The Five Precepts and Anapanasati Meditation Reverence for Life I want to spend a couple of Sundays and talk about Buddhist precepts and their relationship to what we're doing in Anapanasati meditation.
The clarity that we can achieve through meditation impacts how deeply things like the five hindrances affect us.
And so do our actions.
And of course,
The two are related.
Through the insight of meditation,
We come to know the workings of our mind as we've been talking about,
As we've been getting into the third set of contemplations.
How greed,
Hatred,
And delusions scatter our attention.
They distract us from our spiritual center with feelings of longing and regret and inadequacy and fear.
In short,
Difficult emotions.
Suffering.
Which hinders our progress and coming to understand ourselves through meditation.
It hinders our work to lessen the impact of what the Buddha called the three poisons of greed,
Hatred,
And delusion.

§ **Supplied material**:
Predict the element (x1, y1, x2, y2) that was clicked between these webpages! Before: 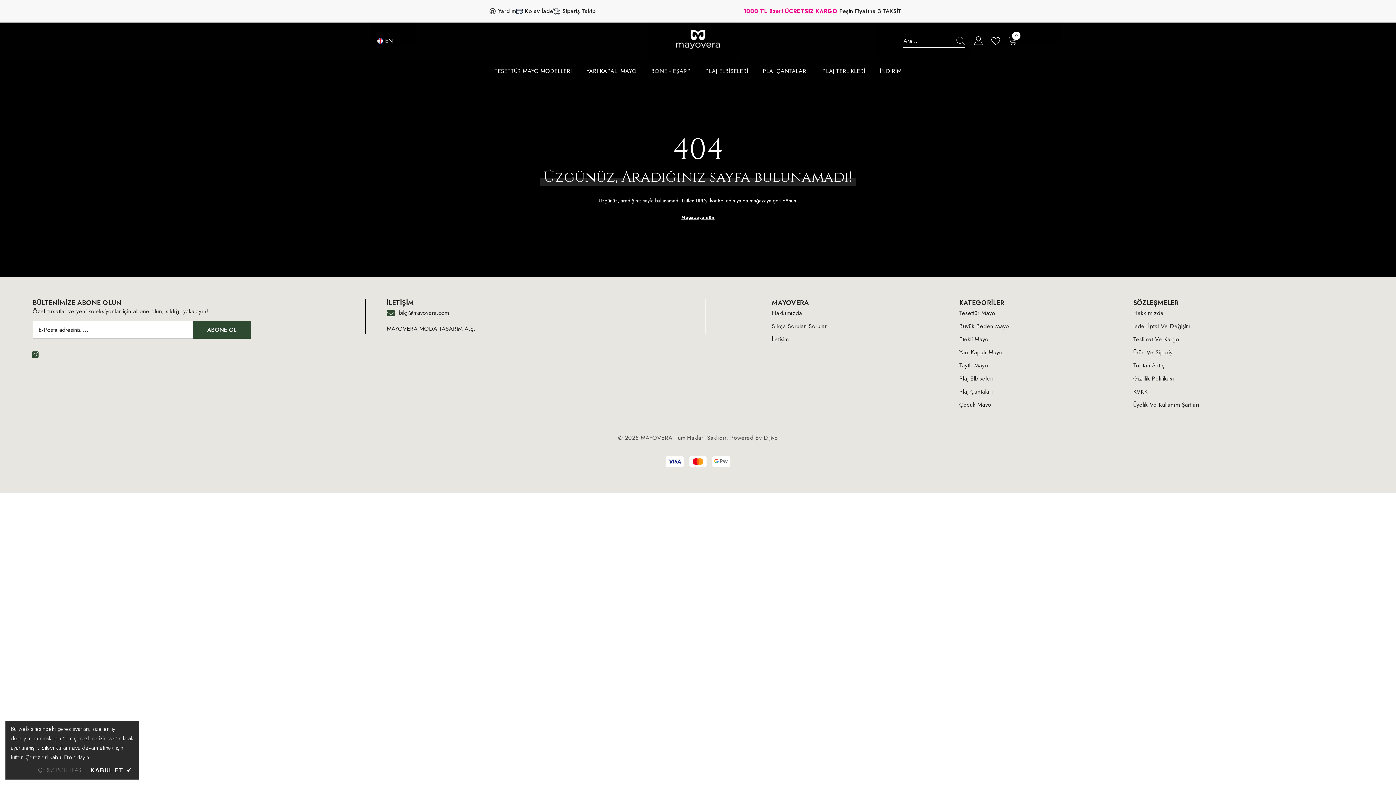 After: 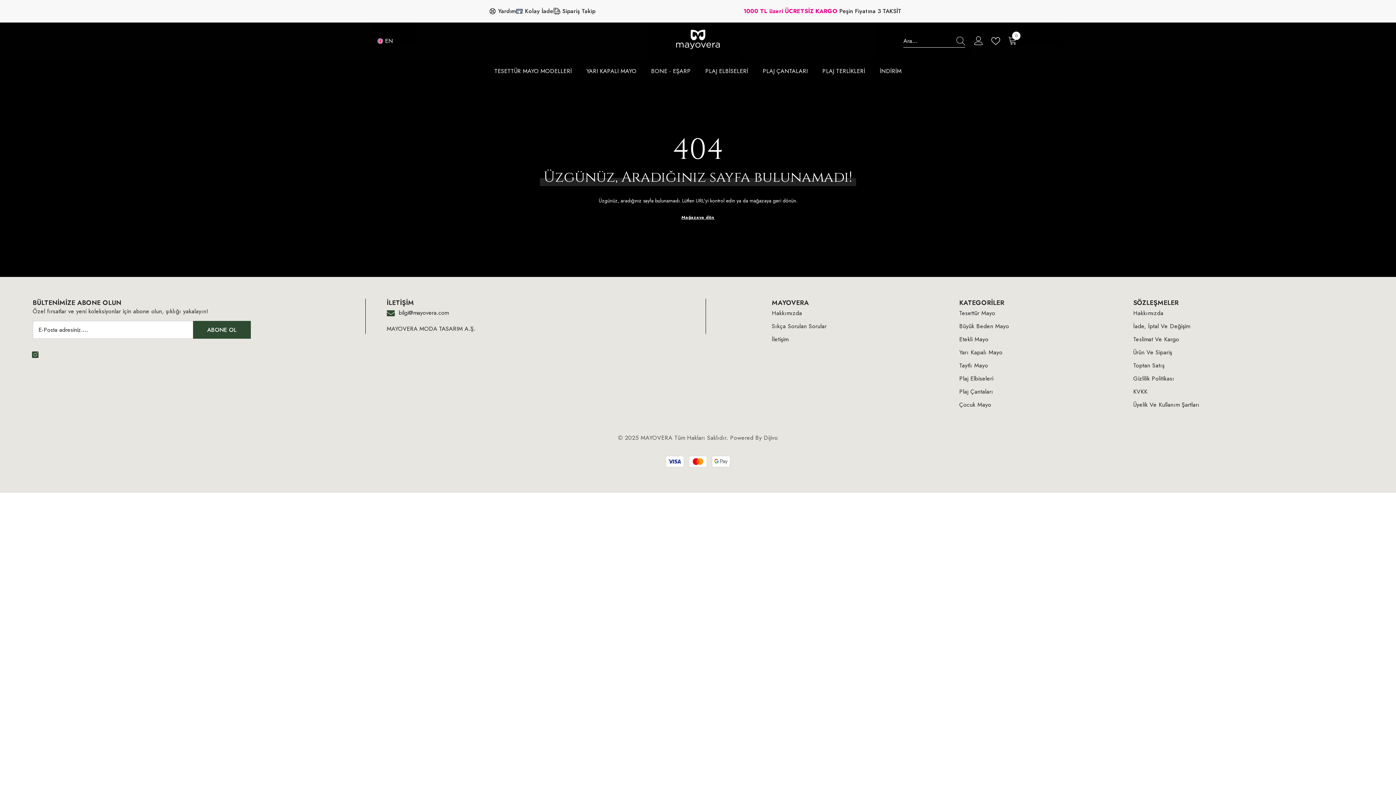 Action: bbox: (88, 765, 133, 776) label: KABUL ET ✔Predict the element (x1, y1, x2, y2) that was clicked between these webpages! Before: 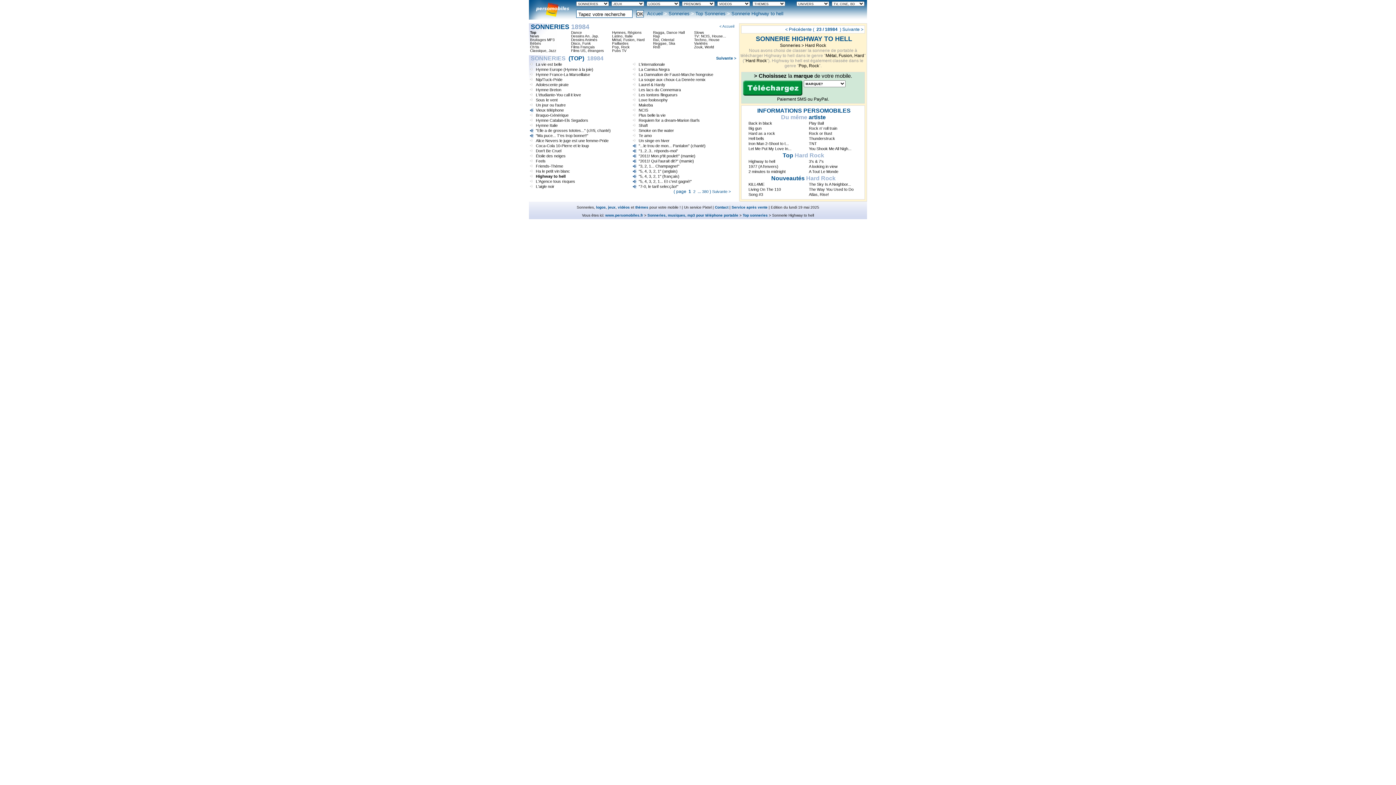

§ **Aim**: Write what comes next in the talk on the five precepts and Anapanasati meditation, starting after its final sentence. The material has nothing to do with the talk on the five precepts and Anapanasati meditation.

§ **Exercise output**:
These are the things that manifest in us as these five hindrances.
Sensory desire,
That clinging that we deal with.
Ill will,
Aversion,
Pushing things away,
Spiritual drowsiness,
A lack of effort in our practice,
Restlessness,
Worry that distract us from our purpose,
And doubt,
Which really can call into question our very commitment to practice.
So it's a power of these hindrances that we as Buddhists work to overcome.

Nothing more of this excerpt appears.